▶ [TASK DESCRIPTION] Copy the race report from "We arrived in" up to and including "the car parked.", swapping "rental" for "rental house".
DOCUMENT EXTRACT START
This was the second year for me at the VT100k. This year’s race was held on July 15-16, 2017. I had been counting down the days since registration back in January and everything I did was focused on my goal race. I had cleaned up my diet, followed my training plan, and put together my stellar crew. Everything was in place and ready. But as they say, the best laid plans of mice and men…..


We arrived in Vermont on Friday afternoon and went right to our rental to meet my pacer Dean. He had driven in from Quebec and we all wanted a bit of time to unpack, unwind, and chill for a little while before heading off to the race venue for packet pickup and dinner. Once we had all my gear set up and packed the way I wanted it, we hopped in the car and headed to Silver Hill.


Thanks to Mother Nature and her delivery of a very wet spring and summer in Vermont, Silver Hill meadow was, well, a bit soggy. The race committee had to do some rearranging to get all the horse trailers, campers, and crew members cars parked without being swallowed up by all the mud. Since I was running late (there’s a big surprise) and we were stuck in a long line of cars all trying to get into one tiny field, so Dean and I hopped out of the car and walked down to the tent area while Joe got the car parked.
DOCUMENT EXTRACT END
MATERIAL SHOWN START
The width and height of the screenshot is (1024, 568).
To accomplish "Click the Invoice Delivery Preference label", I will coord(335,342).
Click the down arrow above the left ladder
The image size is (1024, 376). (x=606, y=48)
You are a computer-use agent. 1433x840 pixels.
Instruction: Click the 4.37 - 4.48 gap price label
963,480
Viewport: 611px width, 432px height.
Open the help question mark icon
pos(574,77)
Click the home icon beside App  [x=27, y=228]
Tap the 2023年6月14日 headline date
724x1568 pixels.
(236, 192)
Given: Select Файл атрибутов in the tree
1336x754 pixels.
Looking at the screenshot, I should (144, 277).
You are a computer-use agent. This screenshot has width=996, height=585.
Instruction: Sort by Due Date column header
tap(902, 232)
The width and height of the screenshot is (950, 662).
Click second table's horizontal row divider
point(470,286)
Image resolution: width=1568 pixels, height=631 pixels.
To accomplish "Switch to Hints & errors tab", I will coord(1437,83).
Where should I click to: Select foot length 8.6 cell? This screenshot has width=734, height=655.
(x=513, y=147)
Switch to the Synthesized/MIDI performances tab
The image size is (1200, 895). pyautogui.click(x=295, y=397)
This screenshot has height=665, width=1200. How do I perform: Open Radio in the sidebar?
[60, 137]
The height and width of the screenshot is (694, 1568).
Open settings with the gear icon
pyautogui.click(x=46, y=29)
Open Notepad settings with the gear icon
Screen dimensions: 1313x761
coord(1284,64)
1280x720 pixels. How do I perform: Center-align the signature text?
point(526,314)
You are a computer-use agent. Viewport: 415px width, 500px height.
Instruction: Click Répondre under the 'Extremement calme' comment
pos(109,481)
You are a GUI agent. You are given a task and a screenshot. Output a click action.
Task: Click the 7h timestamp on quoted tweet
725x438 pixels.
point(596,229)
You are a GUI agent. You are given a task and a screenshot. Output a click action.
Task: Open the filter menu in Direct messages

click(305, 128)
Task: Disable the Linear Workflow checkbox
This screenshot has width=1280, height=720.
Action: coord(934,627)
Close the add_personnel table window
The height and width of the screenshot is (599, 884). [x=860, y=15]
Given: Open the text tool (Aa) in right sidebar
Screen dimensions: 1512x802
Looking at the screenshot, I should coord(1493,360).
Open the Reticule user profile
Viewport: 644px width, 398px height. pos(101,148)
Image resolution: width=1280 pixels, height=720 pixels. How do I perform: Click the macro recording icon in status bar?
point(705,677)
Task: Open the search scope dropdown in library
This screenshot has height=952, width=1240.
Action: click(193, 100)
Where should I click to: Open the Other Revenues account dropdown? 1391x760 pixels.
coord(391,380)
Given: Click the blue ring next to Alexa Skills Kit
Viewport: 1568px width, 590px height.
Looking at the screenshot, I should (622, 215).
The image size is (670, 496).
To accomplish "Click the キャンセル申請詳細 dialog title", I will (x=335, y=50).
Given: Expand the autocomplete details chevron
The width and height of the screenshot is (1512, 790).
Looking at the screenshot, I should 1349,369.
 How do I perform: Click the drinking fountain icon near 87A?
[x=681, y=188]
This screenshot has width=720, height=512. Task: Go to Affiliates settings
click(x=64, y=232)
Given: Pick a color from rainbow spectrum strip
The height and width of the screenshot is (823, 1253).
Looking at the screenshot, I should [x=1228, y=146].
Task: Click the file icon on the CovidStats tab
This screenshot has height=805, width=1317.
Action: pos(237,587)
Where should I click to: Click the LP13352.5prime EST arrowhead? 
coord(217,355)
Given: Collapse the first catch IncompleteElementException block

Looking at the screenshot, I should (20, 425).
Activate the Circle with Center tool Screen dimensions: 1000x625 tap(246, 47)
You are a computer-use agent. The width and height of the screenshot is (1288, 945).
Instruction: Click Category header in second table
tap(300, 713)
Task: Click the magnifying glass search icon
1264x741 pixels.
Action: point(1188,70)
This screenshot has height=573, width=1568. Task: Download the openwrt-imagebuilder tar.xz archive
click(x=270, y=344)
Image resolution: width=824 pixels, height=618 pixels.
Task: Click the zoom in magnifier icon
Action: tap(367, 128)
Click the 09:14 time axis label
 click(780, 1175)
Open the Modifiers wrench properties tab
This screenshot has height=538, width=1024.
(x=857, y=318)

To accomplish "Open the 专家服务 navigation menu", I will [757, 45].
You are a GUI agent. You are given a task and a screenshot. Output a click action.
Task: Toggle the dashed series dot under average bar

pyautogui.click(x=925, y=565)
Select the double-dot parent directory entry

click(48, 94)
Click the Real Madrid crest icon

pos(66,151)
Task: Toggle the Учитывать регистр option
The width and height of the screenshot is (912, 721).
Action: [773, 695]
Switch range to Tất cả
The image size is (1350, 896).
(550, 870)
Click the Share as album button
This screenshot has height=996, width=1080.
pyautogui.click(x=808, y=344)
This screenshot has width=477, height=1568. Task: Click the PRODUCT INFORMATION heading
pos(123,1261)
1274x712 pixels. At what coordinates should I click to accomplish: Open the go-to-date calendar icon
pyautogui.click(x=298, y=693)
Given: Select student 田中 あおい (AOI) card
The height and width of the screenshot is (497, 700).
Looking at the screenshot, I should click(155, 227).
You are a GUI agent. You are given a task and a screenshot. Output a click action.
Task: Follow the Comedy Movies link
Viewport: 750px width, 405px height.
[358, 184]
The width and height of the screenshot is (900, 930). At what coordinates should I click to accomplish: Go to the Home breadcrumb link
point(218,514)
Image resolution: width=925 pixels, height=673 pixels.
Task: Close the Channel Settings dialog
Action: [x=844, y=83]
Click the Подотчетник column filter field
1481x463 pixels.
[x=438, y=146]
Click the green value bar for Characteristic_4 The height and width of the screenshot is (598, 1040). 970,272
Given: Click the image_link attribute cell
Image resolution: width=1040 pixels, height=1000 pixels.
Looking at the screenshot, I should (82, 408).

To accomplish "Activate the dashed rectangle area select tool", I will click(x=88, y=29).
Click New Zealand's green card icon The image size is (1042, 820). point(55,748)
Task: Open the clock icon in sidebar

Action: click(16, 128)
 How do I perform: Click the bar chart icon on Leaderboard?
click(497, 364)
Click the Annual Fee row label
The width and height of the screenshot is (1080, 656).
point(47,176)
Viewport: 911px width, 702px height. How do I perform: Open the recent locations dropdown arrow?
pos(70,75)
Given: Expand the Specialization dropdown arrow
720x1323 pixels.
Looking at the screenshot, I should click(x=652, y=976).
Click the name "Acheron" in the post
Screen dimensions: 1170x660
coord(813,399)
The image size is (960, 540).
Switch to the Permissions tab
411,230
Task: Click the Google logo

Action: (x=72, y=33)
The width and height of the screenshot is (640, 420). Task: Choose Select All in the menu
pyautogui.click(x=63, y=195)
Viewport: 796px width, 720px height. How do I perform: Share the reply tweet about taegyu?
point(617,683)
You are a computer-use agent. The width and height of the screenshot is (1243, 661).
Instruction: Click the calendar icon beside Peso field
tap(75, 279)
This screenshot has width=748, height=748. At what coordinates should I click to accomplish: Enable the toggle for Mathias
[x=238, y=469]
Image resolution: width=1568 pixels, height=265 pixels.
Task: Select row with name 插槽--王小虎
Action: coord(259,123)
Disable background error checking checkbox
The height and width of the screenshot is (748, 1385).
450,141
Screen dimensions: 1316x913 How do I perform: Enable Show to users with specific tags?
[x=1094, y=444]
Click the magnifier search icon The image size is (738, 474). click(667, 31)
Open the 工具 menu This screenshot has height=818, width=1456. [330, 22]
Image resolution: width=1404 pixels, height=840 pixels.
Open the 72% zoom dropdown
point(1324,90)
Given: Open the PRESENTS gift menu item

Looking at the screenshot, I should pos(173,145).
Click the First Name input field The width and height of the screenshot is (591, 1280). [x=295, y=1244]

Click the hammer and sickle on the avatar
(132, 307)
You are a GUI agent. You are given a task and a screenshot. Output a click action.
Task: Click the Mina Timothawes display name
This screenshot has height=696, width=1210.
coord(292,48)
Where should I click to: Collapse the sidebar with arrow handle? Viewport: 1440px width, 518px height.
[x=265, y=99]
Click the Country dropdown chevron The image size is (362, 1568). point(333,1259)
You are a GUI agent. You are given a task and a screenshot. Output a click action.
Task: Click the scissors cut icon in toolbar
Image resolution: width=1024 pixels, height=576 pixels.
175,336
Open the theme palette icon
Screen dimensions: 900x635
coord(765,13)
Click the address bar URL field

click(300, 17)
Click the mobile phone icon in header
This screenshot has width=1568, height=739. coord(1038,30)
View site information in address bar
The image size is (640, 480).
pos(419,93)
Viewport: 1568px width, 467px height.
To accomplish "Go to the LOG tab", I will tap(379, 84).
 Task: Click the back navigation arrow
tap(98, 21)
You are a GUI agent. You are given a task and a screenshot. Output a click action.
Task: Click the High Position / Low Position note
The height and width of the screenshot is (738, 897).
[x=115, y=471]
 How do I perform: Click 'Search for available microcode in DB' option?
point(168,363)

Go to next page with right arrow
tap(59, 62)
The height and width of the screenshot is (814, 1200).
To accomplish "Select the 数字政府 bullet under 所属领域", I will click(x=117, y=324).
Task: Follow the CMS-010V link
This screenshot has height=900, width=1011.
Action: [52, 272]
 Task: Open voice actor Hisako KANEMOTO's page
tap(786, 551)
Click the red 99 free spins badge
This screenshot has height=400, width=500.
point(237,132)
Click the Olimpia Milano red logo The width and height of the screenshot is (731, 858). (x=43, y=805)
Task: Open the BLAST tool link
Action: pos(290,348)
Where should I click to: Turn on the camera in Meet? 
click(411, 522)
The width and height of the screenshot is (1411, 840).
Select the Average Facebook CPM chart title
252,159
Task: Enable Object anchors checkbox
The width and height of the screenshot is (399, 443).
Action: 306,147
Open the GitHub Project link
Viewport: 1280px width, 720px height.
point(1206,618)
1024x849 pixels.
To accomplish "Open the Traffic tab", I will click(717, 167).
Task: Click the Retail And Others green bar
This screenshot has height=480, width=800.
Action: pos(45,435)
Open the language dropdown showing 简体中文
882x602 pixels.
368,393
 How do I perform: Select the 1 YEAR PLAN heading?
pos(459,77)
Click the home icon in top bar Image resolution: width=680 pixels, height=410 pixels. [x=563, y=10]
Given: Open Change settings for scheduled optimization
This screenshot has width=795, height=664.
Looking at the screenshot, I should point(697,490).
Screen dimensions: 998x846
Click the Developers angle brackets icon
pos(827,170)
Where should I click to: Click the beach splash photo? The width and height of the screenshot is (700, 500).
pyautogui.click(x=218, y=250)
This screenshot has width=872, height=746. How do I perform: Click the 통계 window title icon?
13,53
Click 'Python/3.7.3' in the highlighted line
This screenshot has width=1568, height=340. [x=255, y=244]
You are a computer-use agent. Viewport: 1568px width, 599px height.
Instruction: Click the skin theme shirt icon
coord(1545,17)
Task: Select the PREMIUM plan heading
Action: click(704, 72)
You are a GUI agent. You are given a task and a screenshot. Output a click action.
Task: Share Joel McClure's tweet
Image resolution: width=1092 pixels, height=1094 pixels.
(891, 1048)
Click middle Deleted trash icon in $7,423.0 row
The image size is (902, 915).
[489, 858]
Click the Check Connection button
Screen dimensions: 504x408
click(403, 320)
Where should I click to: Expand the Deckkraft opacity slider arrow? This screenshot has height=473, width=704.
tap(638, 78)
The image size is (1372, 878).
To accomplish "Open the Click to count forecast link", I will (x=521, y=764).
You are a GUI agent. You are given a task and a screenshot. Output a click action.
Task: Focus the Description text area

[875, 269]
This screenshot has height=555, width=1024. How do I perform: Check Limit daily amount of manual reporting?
MATERIAL SHOWN END
▶ [RESULT FOR THIS TASK]
We arrived in Vermont on Friday afternoon and went right to our rental house to meet my pacer Dean. He had driven in from Quebec and we all wanted a bit of time to unpack, unwind, and chill for a little while before heading off to the race venue for packet pickup and dinner. Once we had all my gear set up and packed the way I wanted it, we hopped in the car and headed to Silver Hill.


Thanks to Mother Nature and her delivery of a very wet spring and summer in Vermont, Silver Hill meadow was, well, a bit soggy. The race committee had to do some rearranging to get all the horse trailers, campers, and crew members cars parked without being swallowed up by all the mud. Since I was running late (there’s a big surprise) and we were stuck in a long line of cars all trying to get into one tiny field, so Dean and I hopped out of the car and walked down to the tent area while Joe got the car parked.